You can also specify a transform_id of a previously created transform instead of the transform object.

Update Dataset: Request
PUT /data_sets/{dataset_id}

Example Request Body
...
{
"has_custom_transform": true,
"transform" : {
"version" : 1,
"data_maps" : [],
"transforms" : [
{
"operation" : "shift",
"spec" : {
"time": "timestamp",
"userId": "userId",
"eventType": "eventType"
}
}
]
}
}
Update A Dataset: Response
{
"id": 5023,
"owner": {
"id": 82,
...
},
"org": {
"id": 1,
...
},
"version": 18914,
"name": "echo",
"description": "",
"access_roles": ["owner"],
"status": "ACTIVE",
"sample_service_id": null,
"source_path": {},
"public": false,
"managed": false,
"data_source_id": null,
"source_schema_id": null,
"source_schema": {},
"parent_data_sets": [
{
"id": 8085,
...
}
],
"data_sinks": [],
"sharers": [],
"external_sharers": [],
"has_custom_transform": false,
"transform_id": 10858,
"transform" : {
"version" : 1,
"data_maps" : [],
"transforms" : [
{
"operation" : "shift",
"spec" : {
"time": "timestamp",
"userId": "userId",
"eventType": "eventType"
}
}
]
},
"output_schema": {
"type": "object",
"properties": {
...
},
"$schema": "http://json-schema.org/draft-04/schema#",
"$schema-id": 734129478
},
"output_validation_schema": {},
"output_schema_validation_enabled": false,
"generate_output_schema": false,
"updated_at": "2019-08-01T12:57:54.000Z",
"created_at": "2019-07-11T10:16:56.000Z",
"tags": []
}

Delete A Dataset

Nexla API supports methods to delete any dataset that the authenticated user has administrative/ownership rights to.
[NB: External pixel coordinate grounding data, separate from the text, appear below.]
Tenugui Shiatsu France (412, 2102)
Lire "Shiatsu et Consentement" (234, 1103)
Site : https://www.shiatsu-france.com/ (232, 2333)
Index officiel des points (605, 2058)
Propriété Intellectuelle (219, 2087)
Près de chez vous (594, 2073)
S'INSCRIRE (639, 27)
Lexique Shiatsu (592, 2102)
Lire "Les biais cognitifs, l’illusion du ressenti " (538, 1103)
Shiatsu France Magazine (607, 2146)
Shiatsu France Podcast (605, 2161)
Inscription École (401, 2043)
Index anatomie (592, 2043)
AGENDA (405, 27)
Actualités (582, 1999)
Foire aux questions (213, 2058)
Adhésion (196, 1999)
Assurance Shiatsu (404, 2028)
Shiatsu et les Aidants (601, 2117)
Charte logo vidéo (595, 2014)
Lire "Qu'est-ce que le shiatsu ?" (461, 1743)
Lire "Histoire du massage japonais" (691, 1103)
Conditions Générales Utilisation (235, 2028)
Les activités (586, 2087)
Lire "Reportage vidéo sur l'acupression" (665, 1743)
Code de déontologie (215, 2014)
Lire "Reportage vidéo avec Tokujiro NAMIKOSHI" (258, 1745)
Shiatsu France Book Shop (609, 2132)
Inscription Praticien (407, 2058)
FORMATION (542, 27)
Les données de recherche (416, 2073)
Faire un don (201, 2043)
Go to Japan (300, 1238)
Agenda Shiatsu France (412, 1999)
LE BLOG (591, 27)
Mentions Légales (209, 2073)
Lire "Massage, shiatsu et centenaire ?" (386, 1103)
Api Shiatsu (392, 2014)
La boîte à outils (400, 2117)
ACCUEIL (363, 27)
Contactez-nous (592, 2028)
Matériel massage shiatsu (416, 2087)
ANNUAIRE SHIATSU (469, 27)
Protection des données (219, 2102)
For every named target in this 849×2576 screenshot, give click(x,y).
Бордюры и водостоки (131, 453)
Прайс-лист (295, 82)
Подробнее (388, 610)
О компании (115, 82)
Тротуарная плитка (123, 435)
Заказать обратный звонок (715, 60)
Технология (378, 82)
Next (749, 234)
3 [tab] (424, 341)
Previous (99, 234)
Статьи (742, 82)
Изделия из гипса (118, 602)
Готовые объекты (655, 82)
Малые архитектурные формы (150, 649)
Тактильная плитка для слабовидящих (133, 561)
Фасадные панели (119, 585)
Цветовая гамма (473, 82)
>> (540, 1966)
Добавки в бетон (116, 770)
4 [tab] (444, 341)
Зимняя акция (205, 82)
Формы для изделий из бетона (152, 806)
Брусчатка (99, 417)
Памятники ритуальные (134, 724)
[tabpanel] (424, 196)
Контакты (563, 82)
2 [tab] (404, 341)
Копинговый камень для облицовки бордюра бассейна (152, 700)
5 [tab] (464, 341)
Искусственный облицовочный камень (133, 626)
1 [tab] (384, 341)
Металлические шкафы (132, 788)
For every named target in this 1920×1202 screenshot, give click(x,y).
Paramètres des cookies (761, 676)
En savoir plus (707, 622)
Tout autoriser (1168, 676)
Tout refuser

If the dataset is paused and does not have any associated downstream resources Nexla can delete the dataset safely. A successful request to delete a dataset returns Ok (200) with no response body.

If the dataset is active or there are downstream resources that will be impacted Nexla will not trigger deletion and instead return a failure message informing about the reason for denying deletion of the dataset.

Delete Dataset: Request
DELETE /data_sets/{data_set_id}
Delete Dataset: Response
Empty response with status 200 for success
Error response with reason if dataset could not be deleted

Activate and Pause Datas

Trigger Nexla to start ingesting data immediately by calling the activation method on that source. Note that Nexla source usually contains parameters to schedule automatic ingestion based on cron intervals or completion of other jobs. This activation method triggers an ingestion in addition to the scheduled automatic source ingestion.

Activate Source: Request
PUT /data_sources/{data_source_id}/activate

On the flip side, call the pause method to immediately stop ingestion on that source. Any subsequent scheduled ingestion intervals will be ignored as long as the source is paused.

Pause Source: Request
PUT /data_sources/{data_source_id}/pause

Monitor Dataset

See the section on Monitoring resources for method to view dataset errors, notifications, quarantine samples, and audit logs.